Betûl Mardin ile tanışması sayesinde halkla ilişkiler mesleğini seçti. 2008 yılının yazında, kriz ortamında yeni iş kurmak bir yana, yatırım yapmaya bile cesaret edemeyenlerin aksine, genç yaşına rağmen edindiği bilgi birikimi ve deneyimine güvenerek kendi işini açmaya karar verdi. Şimdilerde İzmir’in, İzmirli tek etkinlik yönetimi ve medya ilişkileri yönetimi alanında hizmet veren “On-Art İletişim Danışmanlığı-Halkla İlişkiler-Turizm” şirketinin sahibi.
Benim Aylin Onart ile tanışmama, onu daha yakından tanımama vesile olan ise, İzmir için bir nevi sosyal sorumluluk projesi sayılabilecek “Art 10 Fikir Atölyeleri” projesi... On-Art İletişim Danışmanlığı bünyesinde gerçekleştirilecek olan proje, birbirinden değerli isimleri, yaşam gurmelerini İzmirlilerle buluşturmayı hedefliyor.
Başarılı bir sunuculuk geçmişi, yeni işi ve projesi “Art 10 Fikir Atölyeleri” ile İzmir’e getirdiği yeni soluğun ve yoğun iş temposunun yanı sıra Aylin Onart, aynı zamanda “İzmir İş Kadınları Derneği” ve “Uluslararası İş ve Meslek Sahibi Kadınlar Derneği İzmir Şubesi-BPW İZMİR”in de Genel sekreteri. Çalışma yaşamında profesyonelliğin önemli olduğuna inansa da, yaşadığımız erkek egemen toplumda iş kadının iş hayatındaki yeri ve öneminin artırılması, iş potansiyelinin geliştirilmesi onun ana hedefi..

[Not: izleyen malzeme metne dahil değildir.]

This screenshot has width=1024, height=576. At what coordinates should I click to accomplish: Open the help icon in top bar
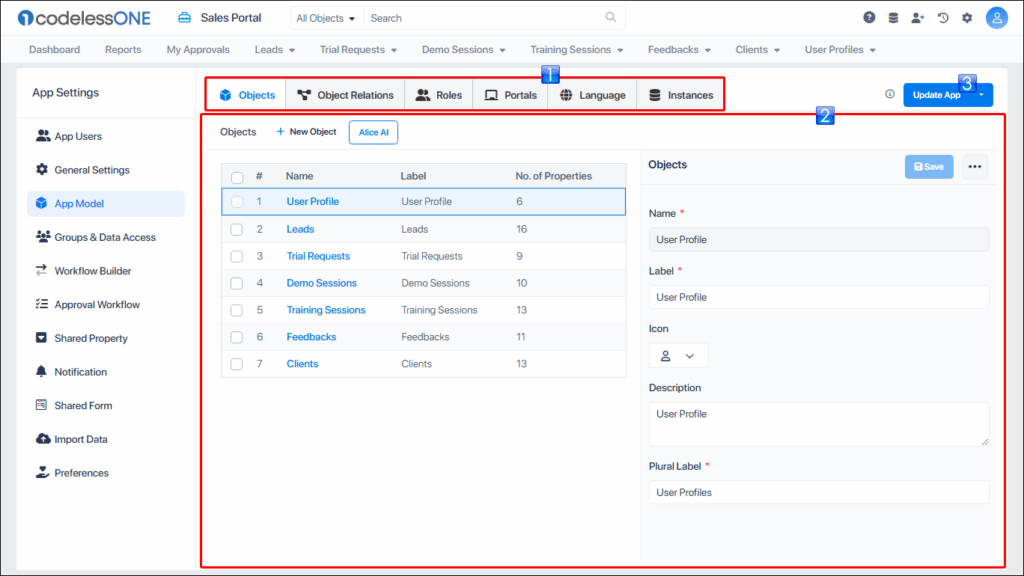point(869,17)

Her şey Günay Oğuz’la başladı
■İletişim danışmanlığı ve turizmciliğe başlamadan önce spikerlik ve televizyonculuk yapıyordunuz. Bu mesleğe nasıl başladınız?
- İş hayatına başlamam haber spikerliği ile oldu. Yaklaşık 12 sene televizyon haberciliği yaptım. Bu güzel mesleği bana kazandıran, layığıyla yapabilmemi sağlayan, mesleğin duayenlerinden TRT’nin emekli baş spikeri Günay Oğuz’dur. 1992 yılında Günay Oğuz’la tanıştıktan sonra yayın hayatına başladım. Ona çok şey borçluyum.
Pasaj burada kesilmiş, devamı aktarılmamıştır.